§ **SOURCE**
Legend has it that the
doyen of South African surfing, John Whitmore, discovered the waves at
Jeffrey's Bay in the late 1950s as he drove up the famous N2 "Garden
Route" between Cape Town and Port Elizabeth on a business trip.
As he stood in amazement at the side of the road looking at an as yet
unmapped break through binoculars, it would have been extremely hard
to mistake those ruler edged corduroy lines perfectly wrapping around
a point, giving what could have been (taking all the component breaks
into account) a 1.2 kilometer ride.
Unlike its soon to be world famous neighbor Cape St. Francis,
Jeffrey's Bay is a consistent break. The prevailing winds in the area
are offshore. The ocean bottom is formed largely of flat bedrock,
rather than of shifting sands, so that when a ground swell of almost
any height is amove (and the prevailing swell direction at Jeffrey's
Bay is also almost always optimal), Jeffrey's Bay works.
Following the 1966 international release of Bruce Brown's
quintessential and timeless surfing film "The Endless Summer" to
delighted surfers and audiences everywhere, the legend of the perfect
wave at Cape St. Francis grew, attracting surfers from other
countries, as well as us locals from around South Africa.
But Bruce's now infamous playful exaggeration - that Cape St. Francis'
perfection is "always like this" - proved to be disappointing. Not
only does the shifting sand bottom make Cape St. Francis iffy at best,
but the winds there are not prevailing offshore. Surfers visiting Cape
St. Francis often found it not working. So, being in the area anyway,
they started to explore nearby opportunities, and slowly the legends
of nearby Seal Point and Jeffrey's Bay were born and grew. And while
Jeffrey's Bay has never gained the worldwide renown that Cape St.

§ **EXERCISE TASK 1**
List every surf break named in the passage on Jeffrey's Bay surfing.
§ **EXERCISE TASK 2**
Go on with the passage on Jeffrey's Bay surfing from the point where it stops.

§ **MATERIAL**
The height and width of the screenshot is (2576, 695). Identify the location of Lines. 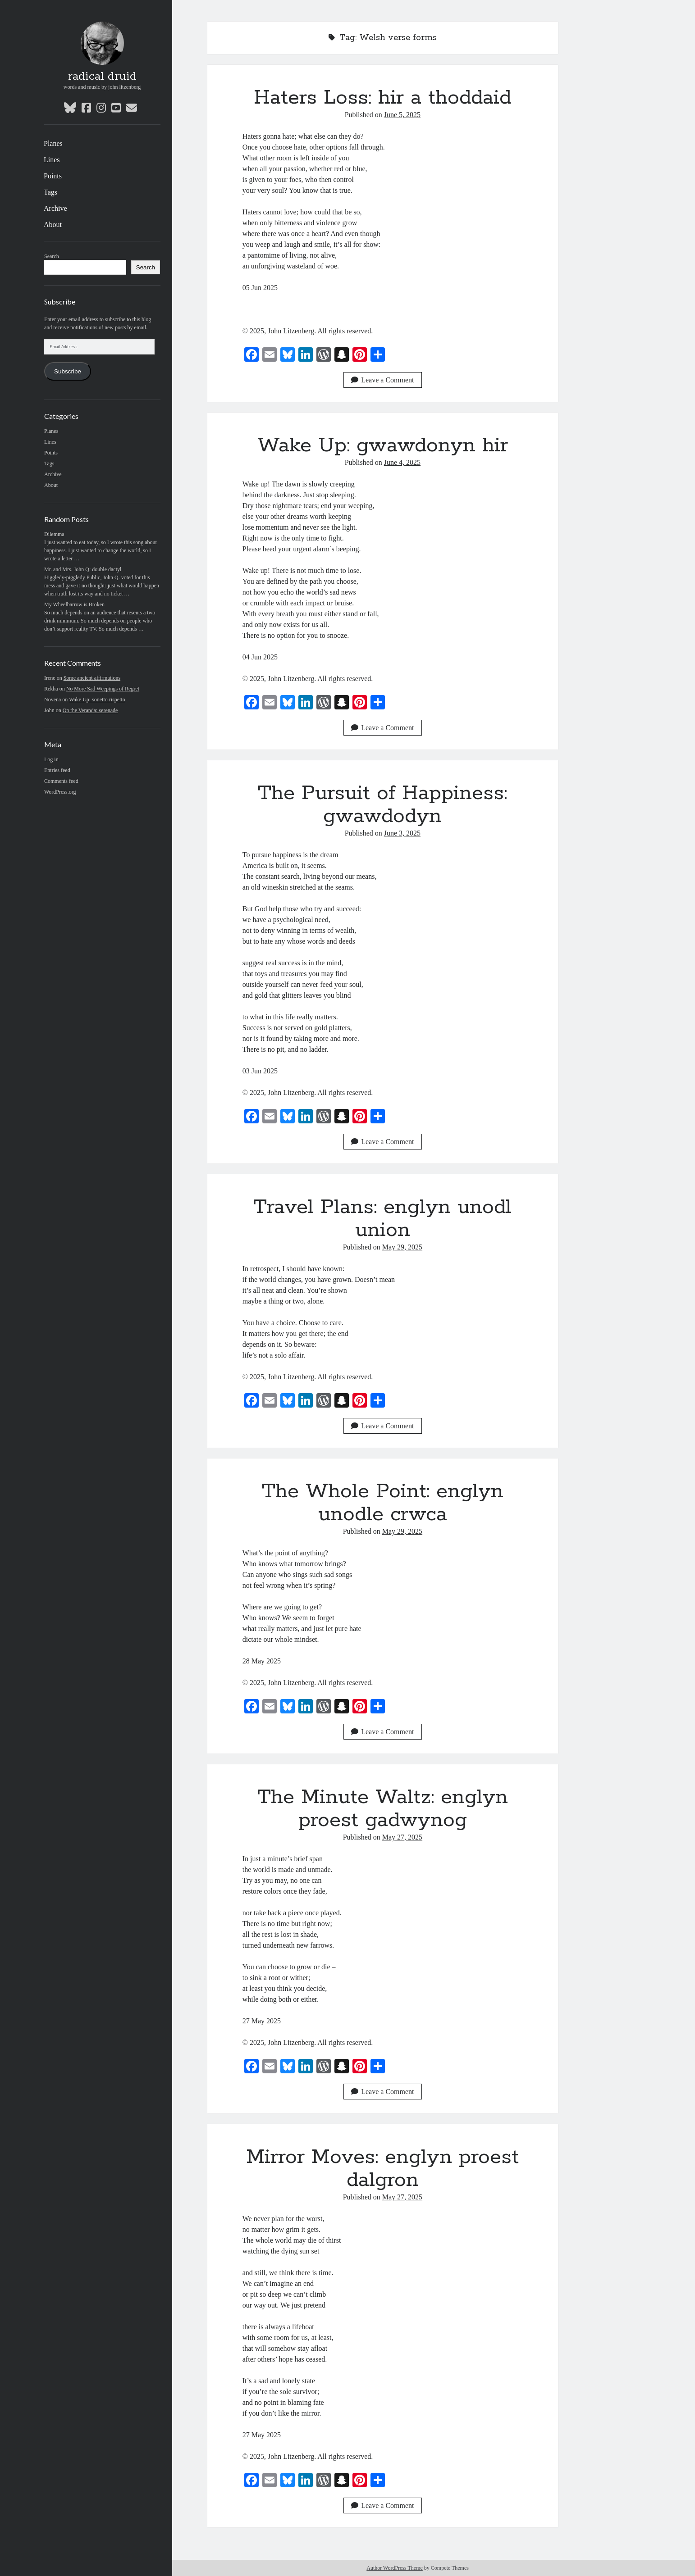
(52, 160). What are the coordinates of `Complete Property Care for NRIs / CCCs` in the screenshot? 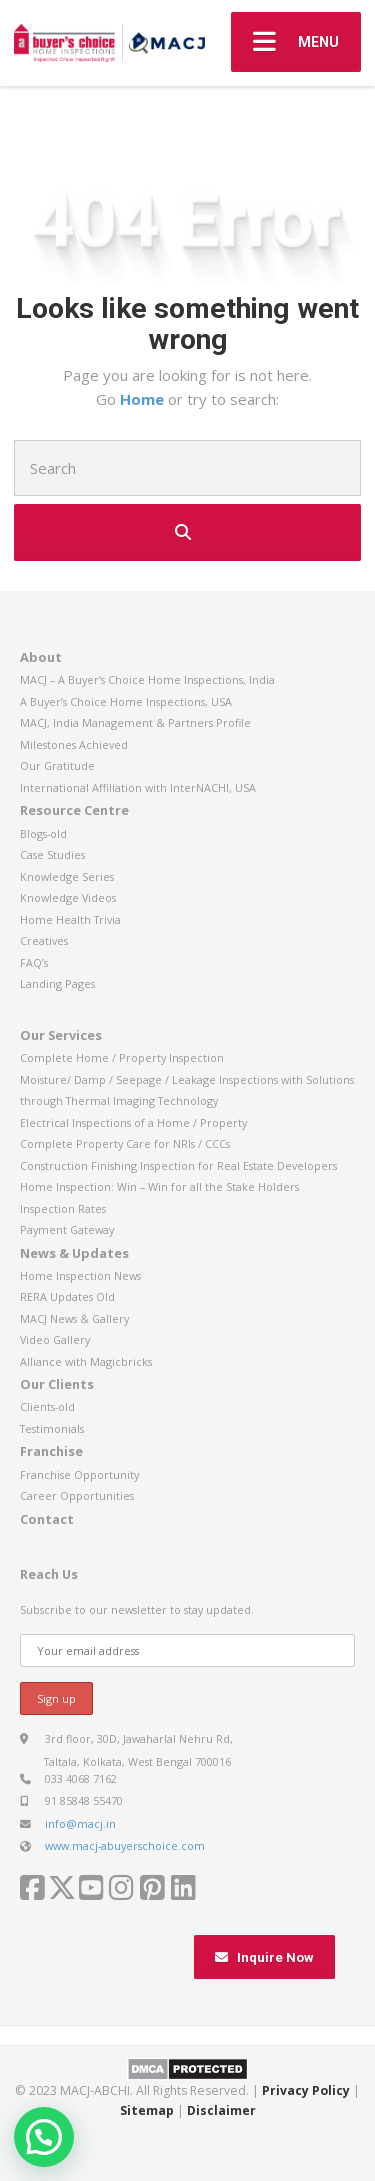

§ **FINAL ANSWER 1**
Jeffrey's Bay, Cape St. Francis, Seal Point

§ **FINAL ANSWER 2**
Francis has for having the perfect wave (regardless of that being true
or it being false, but such is the stuff of which legends are made),
the consistency of Jeffrey's Bay in terms of how often the breaks
there really work became legendary in and of itself.
Rodney Sumpter, the then British surfing champion, also showed up in
South Africa, traveling from town to town, hamlet to hamlet, showing
his own surfing movie, further popularizing the sport of surfing in
South Africa, and further forever sealing Jeffrey's Bay's fate as the
local surfers' "secret spot" which unfortunately for them was also
known to and coveted by every other surfer in the world!
In 1964, when you drove to Jeffrey's Bay from Cape Town up the N2
Garden Route, you knew when you were close to the mecca. The climate
changed. That place had its own climate! If you hung your arm out the
window, the hairs on the back of your hand "knew" you were getting
close. It was an indescribable feeling, like moving into a distinctly
different climate zone.
And the scent. The pungent aroma of the local Jeffrey's Bay flora.
That unique scent of Jeffrey's Bay! Anyone who has been to Jeffrey's
Bay knows that even when you can not see it, you can scent it.
In the beginning, there were the waves, just the waves. There were the
simply mesmerizing collections of shells on the beach which delight
conchologists. There were a few dolphins frolicking. There were the
sand dunes. That was it. That was all. Much, much later came the
development, the houses, and the parking lots.
But in the beginning there was just the farmland abutting the point.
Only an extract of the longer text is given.